For Fusi Mofokeng and Tshokolo Joseph Mokoena, the question during the past two decades has not been whether there exists a light at the end of the tunnel - but whether there is a tunnel at all.

Mofokeng and Mokoena have spent 17 years in prison for a crime that it seems they did not commit. They have petitioned people from President Thabo Mbeki to Desmond Tutu, the Human Rights Commission, the African National Congress (ANC), and the department of justice.

Most of these people or organisations have not replied, repeatedly fobbed them off, or said they cannot help. But yesterday morning at 10, suddenly a tunnel opened up and at its end there was a not-too-shabby light.

It opened up for Mofokeng and Mokoena in a committee room in a largely deserted parliament - most members are absent this week on "constituency duty" - occupied by the Petitions and Private Members' Legislative Proposals Select Committee of the National Council of Provinces, chaired by Archibold Jomo Nyambi, an ANC MP from Mpumalanga.

Mofokeng and Mokoena's story

In 1992 an ANC self-defence unit (SDU), commanded by a high-ranking ANC underground officer, Donald Makhura, came through Bethlehem in the Free State, ferrying arms to cadres in KwaZulu-Natal. The unit had been ordered that it was not allow itself to be disarmed, that it had to shoot its way out of any sticky situation.

One of the SDU members was the brother-in-law of Mofokeng, then 25 years old and a low-level employee at Checkers. The SDU stayed over at the house where he lived.

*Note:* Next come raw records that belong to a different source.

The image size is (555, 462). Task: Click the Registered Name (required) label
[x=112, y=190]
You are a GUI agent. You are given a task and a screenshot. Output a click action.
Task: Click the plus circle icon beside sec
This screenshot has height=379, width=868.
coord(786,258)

The next day the SDU left in a bakkie. But when it broke down just outside Bethlehem, the SDU members were approached by two police constables. The unit members opened fire, killing one of the policemen while the other sustained permanent brain damage. A farmer was also shot in the stomach when he tried to pursue the SDU.

Police launched a manhunt for the killers, shot dead two, while two escaped to Lesotho. Others hid at the house where Mofokeng lived in Bethlehem. The police caught them all - and, nine months later, six men appeared in front of former Free State Judge President PJ Malherbe.

Makhura, three SDU members, Mofokeng and Mokoena were charged with murder, attempted murder and conspiracy to commit robbery. The state alleged that Mofokeng and Mokoena had conspired with the SDU to rob a smallholding in the area. The state relied on the evidence of a childhood friend of Mofokeng's, a man called Thabo Motaung.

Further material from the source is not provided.